(Data extracted from a collection)
◆ ◆ ◆
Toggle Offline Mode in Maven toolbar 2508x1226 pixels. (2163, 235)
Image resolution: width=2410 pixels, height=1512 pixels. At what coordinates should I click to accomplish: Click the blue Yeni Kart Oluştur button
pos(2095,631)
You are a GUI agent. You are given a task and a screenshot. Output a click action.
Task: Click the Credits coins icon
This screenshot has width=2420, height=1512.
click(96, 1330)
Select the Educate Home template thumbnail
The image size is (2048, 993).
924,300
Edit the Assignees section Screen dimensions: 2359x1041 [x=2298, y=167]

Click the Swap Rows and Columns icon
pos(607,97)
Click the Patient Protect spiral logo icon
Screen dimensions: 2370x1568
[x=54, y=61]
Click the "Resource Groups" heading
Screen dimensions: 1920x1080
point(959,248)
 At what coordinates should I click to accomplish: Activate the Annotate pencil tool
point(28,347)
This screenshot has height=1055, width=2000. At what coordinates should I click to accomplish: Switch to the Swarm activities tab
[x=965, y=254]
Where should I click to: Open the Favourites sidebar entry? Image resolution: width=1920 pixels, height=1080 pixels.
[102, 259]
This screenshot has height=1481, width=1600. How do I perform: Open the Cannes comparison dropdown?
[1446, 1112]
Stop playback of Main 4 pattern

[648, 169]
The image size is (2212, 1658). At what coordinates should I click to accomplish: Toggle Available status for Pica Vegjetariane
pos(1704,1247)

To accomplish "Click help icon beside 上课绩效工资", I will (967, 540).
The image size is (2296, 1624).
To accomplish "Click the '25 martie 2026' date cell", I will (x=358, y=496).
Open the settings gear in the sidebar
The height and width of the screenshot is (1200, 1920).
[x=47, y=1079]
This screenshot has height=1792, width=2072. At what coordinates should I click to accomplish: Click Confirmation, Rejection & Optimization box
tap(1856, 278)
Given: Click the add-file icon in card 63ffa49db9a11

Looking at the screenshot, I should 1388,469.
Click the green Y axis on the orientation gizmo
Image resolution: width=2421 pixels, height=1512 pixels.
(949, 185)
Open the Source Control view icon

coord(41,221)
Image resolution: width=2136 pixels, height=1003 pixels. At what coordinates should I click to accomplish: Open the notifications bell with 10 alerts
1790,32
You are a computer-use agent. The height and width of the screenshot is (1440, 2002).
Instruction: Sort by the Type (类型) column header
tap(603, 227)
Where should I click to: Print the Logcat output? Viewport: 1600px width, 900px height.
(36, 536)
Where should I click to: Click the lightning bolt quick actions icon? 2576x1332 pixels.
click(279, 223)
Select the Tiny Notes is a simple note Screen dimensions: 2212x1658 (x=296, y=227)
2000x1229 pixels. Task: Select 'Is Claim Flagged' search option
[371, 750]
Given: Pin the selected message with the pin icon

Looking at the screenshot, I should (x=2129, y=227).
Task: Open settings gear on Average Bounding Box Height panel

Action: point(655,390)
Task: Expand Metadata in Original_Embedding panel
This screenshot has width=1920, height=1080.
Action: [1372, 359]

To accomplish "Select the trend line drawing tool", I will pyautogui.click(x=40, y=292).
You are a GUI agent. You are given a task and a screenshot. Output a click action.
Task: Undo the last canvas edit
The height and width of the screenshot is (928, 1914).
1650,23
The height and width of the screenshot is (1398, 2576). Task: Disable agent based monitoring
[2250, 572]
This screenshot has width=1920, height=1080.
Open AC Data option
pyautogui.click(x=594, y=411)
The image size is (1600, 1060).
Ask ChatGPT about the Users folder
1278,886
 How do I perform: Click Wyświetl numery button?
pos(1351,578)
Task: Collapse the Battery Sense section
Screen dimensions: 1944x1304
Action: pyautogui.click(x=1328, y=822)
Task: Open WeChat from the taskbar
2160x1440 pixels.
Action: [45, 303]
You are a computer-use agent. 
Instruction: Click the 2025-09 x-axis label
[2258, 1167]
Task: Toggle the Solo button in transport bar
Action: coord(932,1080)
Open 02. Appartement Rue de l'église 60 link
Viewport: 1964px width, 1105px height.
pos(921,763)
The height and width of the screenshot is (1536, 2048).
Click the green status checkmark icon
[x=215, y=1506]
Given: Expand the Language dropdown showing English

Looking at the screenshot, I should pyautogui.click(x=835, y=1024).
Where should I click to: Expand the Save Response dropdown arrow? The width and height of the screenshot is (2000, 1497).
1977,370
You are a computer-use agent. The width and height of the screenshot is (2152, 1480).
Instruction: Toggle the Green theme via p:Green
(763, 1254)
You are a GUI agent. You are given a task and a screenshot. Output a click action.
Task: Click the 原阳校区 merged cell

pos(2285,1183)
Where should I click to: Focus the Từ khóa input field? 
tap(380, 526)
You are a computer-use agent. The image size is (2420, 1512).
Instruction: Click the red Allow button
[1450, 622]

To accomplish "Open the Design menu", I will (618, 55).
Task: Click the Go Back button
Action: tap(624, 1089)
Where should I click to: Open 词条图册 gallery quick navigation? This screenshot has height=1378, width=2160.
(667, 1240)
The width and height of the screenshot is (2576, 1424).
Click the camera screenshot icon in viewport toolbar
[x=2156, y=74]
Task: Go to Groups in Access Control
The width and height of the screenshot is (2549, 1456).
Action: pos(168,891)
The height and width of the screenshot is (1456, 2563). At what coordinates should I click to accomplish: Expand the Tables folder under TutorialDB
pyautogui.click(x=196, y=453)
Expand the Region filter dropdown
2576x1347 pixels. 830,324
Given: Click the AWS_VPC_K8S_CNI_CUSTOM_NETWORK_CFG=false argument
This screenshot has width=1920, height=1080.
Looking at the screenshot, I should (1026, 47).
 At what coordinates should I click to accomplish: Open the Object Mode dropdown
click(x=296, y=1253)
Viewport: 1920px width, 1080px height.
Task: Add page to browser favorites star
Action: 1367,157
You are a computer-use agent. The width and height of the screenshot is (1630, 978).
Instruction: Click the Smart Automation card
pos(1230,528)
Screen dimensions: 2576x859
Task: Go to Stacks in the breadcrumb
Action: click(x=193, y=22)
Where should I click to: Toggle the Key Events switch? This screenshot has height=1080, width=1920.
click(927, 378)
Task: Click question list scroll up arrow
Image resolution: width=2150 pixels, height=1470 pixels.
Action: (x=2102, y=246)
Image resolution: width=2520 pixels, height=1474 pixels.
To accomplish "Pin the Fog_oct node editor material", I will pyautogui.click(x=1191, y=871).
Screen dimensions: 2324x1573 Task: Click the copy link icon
◆ ◆ ◆
» Work to be completed
The records above, in their entirety, need to be set down again exactly.

» Written solution
Toggle Offline Mode in Maven toolbar 2508x1226 pixels. (2163, 235)
Image resolution: width=2410 pixels, height=1512 pixels. At what coordinates should I click to accomplish: Click the blue Yeni Kart Oluştur button
pos(2095,631)
You are a GUI agent. You are given a task and a screenshot. Output a click action.
Task: Click the Credits coins icon
This screenshot has width=2420, height=1512.
click(96, 1330)
Select the Educate Home template thumbnail
The image size is (2048, 993).
924,300
Edit the Assignees section Screen dimensions: 2359x1041 [x=2298, y=167]

Click the Swap Rows and Columns icon
pos(607,97)
Click the Patient Protect spiral logo icon
Screen dimensions: 2370x1568
[x=54, y=61]
Click the "Resource Groups" heading
Screen dimensions: 1920x1080
point(959,248)
 At what coordinates should I click to accomplish: Activate the Annotate pencil tool
point(28,347)
This screenshot has height=1055, width=2000. At what coordinates should I click to accomplish: Switch to the Swarm activities tab
[x=965, y=254]
Where should I click to: Open the Favourites sidebar entry? Image resolution: width=1920 pixels, height=1080 pixels.
[102, 259]
This screenshot has height=1481, width=1600. How do I perform: Open the Cannes comparison dropdown?
[1446, 1112]
Stop playback of Main 4 pattern

[648, 169]
The image size is (2212, 1658). At what coordinates should I click to accomplish: Toggle Available status for Pica Vegjetariane
pos(1704,1247)

To accomplish "Click help icon beside 上课绩效工资", I will (967, 540).
The image size is (2296, 1624).
To accomplish "Click the '25 martie 2026' date cell", I will (x=358, y=496).
Open the settings gear in the sidebar
The height and width of the screenshot is (1200, 1920).
[x=47, y=1079]
This screenshot has height=1792, width=2072. At what coordinates should I click to accomplish: Click Confirmation, Rejection & Optimization box
tap(1856, 278)
Given: Click the add-file icon in card 63ffa49db9a11

Looking at the screenshot, I should 1388,469.
Click the green Y axis on the orientation gizmo
Image resolution: width=2421 pixels, height=1512 pixels.
(949, 185)
Open the Source Control view icon

coord(41,221)
Image resolution: width=2136 pixels, height=1003 pixels. At what coordinates should I click to accomplish: Open the notifications bell with 10 alerts
1790,32
You are a computer-use agent. The height and width of the screenshot is (1440, 2002).
Instruction: Sort by the Type (类型) column header
tap(603, 227)
Where should I click to: Print the Logcat output? Viewport: 1600px width, 900px height.
(36, 536)
Where should I click to: Click the lightning bolt quick actions icon? 2576x1332 pixels.
click(279, 223)
Select the Tiny Notes is a simple note Screen dimensions: 2212x1658 (x=296, y=227)
2000x1229 pixels. Task: Select 'Is Claim Flagged' search option
[371, 750]
Given: Pin the selected message with the pin icon

Looking at the screenshot, I should (x=2129, y=227).
Task: Open settings gear on Average Bounding Box Height panel

Action: point(655,390)
Task: Expand Metadata in Original_Embedding panel
This screenshot has width=1920, height=1080.
Action: [1372, 359]

To accomplish "Select the trend line drawing tool", I will pyautogui.click(x=40, y=292).
You are a GUI agent. You are given a task and a screenshot. Output a click action.
Task: Undo the last canvas edit
The height and width of the screenshot is (928, 1914).
1650,23
The height and width of the screenshot is (1398, 2576). Task: Disable agent based monitoring
[2250, 572]
This screenshot has width=1920, height=1080.
Open AC Data option
pyautogui.click(x=594, y=411)
The image size is (1600, 1060).
Ask ChatGPT about the Users folder
1278,886
 How do I perform: Click Wyświetl numery button?
pos(1351,578)
Task: Collapse the Battery Sense section
Screen dimensions: 1944x1304
Action: pyautogui.click(x=1328, y=822)
Task: Open WeChat from the taskbar
2160x1440 pixels.
Action: [45, 303]
You are a computer-use agent. 
Instruction: Click the 2025-09 x-axis label
[2258, 1167]
Task: Toggle the Solo button in transport bar
Action: coord(932,1080)
Open 02. Appartement Rue de l'église 60 link
Viewport: 1964px width, 1105px height.
pos(921,763)
The height and width of the screenshot is (1536, 2048).
Click the green status checkmark icon
[x=215, y=1506]
Given: Expand the Language dropdown showing English

Looking at the screenshot, I should pyautogui.click(x=835, y=1024).
Where should I click to: Expand the Save Response dropdown arrow? The width and height of the screenshot is (2000, 1497).
1977,370
You are a computer-use agent. The width and height of the screenshot is (2152, 1480).
Instruction: Toggle the Green theme via p:Green
(763, 1254)
You are a GUI agent. You are given a task and a screenshot. Output a click action.
Task: Click the 原阳校区 merged cell

pos(2285,1183)
Where should I click to: Focus the Từ khóa input field? 
tap(380, 526)
You are a computer-use agent. The image size is (2420, 1512).
Instruction: Click the red Allow button
[1450, 622]

To accomplish "Open the Design menu", I will (618, 55).
Task: Click the Go Back button
Action: tap(624, 1089)
Where should I click to: Open 词条图册 gallery quick navigation? This screenshot has height=1378, width=2160.
(667, 1240)
The width and height of the screenshot is (2576, 1424).
Click the camera screenshot icon in viewport toolbar
[x=2156, y=74]
Task: Go to Groups in Access Control
The width and height of the screenshot is (2549, 1456).
Action: pos(168,891)
The height and width of the screenshot is (1456, 2563). At what coordinates should I click to accomplish: Expand the Tables folder under TutorialDB
pyautogui.click(x=196, y=453)
Expand the Region filter dropdown
2576x1347 pixels. 830,324
Given: Click the AWS_VPC_K8S_CNI_CUSTOM_NETWORK_CFG=false argument
This screenshot has width=1920, height=1080.
Looking at the screenshot, I should (1026, 47).
 At what coordinates should I click to accomplish: Open the Object Mode dropdown
click(x=296, y=1253)
Viewport: 1920px width, 1080px height.
Task: Add page to browser favorites star
Action: 1367,157
You are a computer-use agent. The width and height of the screenshot is (1630, 978).
Instruction: Click the Smart Automation card
pos(1230,528)
Screen dimensions: 2576x859
Task: Go to Stacks in the breadcrumb
Action: click(x=193, y=22)
Where should I click to: Toggle the Key Events switch? This screenshot has height=1080, width=1920.
click(927, 378)
Task: Click question list scroll up arrow
Image resolution: width=2150 pixels, height=1470 pixels.
Action: (x=2102, y=246)
Image resolution: width=2520 pixels, height=1474 pixels.
To accomplish "Pin the Fog_oct node editor material", I will pyautogui.click(x=1191, y=871).
Screen dimensions: 2324x1573 Task: Click the copy link icon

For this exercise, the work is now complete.